Site-archief
Oude handen
Edward van de Vendel
.
Afgelopen zaterdag was er bij de Taalstaat op radio 1 bij Frits Spits een Vlaamse psychiater Jan Raes (gelijk de oud wielrenner) in het programma. Hij was daar om te praten over een Vlaams initiatief ‘Het lezerscollectief’ https://lezerscollectief.be/ . In het kort is het lezerscollectief: samen verhalen en gedichten lezen, daarmee mensen verbinden en hen sterker en weerbaarder maken. Dat is de filosofie van Het Lezerscollectief, een netwerk van leesbegeleiders in Vlaanderen, dat leesbijeenkomsten organiseert voor mensen die moeilijk toegang hebben tot literatuur, onder meer gevangenen, mensen met psychische problemen en mensen in armoede.
Psychiater Jan Raes was in de Taalstaat om hierover te praten en als voorbeeld van een gelaagd stuk tekst (want dat leest men, gelaagde teksten zodat elke deelnemer er persoonlijke problemen of trauma’s aan kan verbinden) las Raes het gedicht ‘Oude handen’ van Edward van de Vendel voor. Nu zei zijn naam me niet meteen iets dus ik ben eens gaan zoeken en wat blijkt? Edward van de Vendel (1964) is een zeer gevierd schrijver en vertaler van kinder- en jeugdboeken. Hij ontving voor zijn werk talloze prijzen en onderscheidingen en zijn werk is vertaald in het Duits, Spaans, Frans, Italiaans, Noors, Deens, Chinees, Portugees en Georgisch. Maar hij schrijft ook poëzie voor volwassenen.

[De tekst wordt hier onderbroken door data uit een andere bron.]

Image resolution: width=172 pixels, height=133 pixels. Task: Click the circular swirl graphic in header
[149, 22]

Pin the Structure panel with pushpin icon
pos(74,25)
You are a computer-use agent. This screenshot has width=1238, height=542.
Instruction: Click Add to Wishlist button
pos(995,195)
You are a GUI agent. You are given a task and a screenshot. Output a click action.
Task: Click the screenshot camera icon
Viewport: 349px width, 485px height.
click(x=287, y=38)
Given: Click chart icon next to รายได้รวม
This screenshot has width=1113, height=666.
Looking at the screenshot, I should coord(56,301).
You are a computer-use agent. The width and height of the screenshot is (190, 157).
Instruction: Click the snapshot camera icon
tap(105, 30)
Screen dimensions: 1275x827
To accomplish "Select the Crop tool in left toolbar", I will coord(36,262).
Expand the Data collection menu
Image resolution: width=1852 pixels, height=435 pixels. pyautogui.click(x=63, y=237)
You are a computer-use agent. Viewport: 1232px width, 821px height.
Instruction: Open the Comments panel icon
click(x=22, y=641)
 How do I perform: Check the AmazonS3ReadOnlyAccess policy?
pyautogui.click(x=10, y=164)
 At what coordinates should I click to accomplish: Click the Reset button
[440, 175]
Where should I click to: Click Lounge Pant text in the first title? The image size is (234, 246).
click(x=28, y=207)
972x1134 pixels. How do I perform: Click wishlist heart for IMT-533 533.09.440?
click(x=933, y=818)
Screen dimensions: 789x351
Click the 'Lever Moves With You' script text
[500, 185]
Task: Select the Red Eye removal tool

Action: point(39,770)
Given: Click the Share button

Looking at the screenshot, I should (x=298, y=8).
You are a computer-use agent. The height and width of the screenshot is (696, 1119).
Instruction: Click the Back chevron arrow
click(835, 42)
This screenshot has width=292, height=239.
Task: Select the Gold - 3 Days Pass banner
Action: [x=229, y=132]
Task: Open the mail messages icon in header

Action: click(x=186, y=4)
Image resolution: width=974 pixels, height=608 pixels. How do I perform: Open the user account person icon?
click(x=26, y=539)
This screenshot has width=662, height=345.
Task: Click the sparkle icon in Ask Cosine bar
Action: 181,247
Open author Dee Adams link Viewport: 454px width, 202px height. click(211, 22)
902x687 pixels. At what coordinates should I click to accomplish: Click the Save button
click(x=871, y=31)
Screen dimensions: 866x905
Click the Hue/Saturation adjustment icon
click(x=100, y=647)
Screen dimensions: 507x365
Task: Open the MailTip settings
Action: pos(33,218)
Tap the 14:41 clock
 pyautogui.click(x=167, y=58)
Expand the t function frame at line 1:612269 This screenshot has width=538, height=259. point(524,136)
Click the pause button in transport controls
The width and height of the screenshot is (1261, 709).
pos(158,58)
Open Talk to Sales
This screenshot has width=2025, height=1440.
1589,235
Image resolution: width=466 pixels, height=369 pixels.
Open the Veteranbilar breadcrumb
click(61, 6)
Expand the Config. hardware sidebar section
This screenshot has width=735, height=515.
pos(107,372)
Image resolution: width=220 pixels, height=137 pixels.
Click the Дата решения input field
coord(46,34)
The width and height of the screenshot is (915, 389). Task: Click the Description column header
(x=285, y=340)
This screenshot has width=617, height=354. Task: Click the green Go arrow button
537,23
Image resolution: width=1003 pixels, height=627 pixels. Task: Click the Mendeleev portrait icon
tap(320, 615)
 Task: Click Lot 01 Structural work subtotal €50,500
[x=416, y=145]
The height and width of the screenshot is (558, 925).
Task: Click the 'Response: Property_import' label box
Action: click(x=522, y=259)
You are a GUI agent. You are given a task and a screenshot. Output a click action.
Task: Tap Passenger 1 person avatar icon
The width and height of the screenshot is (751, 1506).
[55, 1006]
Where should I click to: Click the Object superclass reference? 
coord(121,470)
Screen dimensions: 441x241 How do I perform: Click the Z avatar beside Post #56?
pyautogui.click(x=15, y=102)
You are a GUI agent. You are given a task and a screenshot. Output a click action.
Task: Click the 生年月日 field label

Het gedicht dat in de radiouitzending werd voorgelezen komt uit de bundel ‘Aanhalingstekens’ uit 2000. Het gedicht ‘Oude handen’ gaat over gestorven ouders die alleen in de herinnering aanwezig zijn.
.
Oude handen
.
Als ik oud ben wil ik oude handen
die, als op de reliëfkaart
van een basisschool
hun gebergte, hun rivieren tonen. – Verre landen
waar ik in kan wonen.
Ervaren aderen,
vingers met verhalen.
Handen
die ergens waren;
op schouders, om een hart,
in andere handen.
Aan relings, zwaaiend,
aaiend langs de wanden
van een huis ver van hun huis.
Handen wil ik
vol geschiedenis
en aardrijkskunde:
Reizigers, na vele avonturen
veilig thuis.
.
Bèèè
W.F. Oostveen
.
In de nieuwsbrief van Laurens Jz Coster http://www.ljcoster.nl/ stond een alleraardigst gedicht over schapen van de dichter Willem Frederik Oostveen (1849-1890). Reden genoeg voor mij om deze, voor mij onbekende, dichter eens van dichterbij te bekijken en te leren kennen. W.F. Oostveen blijkt een schrijver en tekstdichter te zijn waar vrijwel heel Nederland het werk van kent (of toch één specifiek lied), hij schreef namelijk de tekst van het Sinterklaaslied ‘Sinterklaas is jarig’. Oostveen heeft diverse publicaties op zijn naam staan en was redacteur van het tijdschrift ‘Ons Genoegen’ een tijdschrift voor de jeugd dat wordt uitgegeven door uitgeverij Muusses in Leiden.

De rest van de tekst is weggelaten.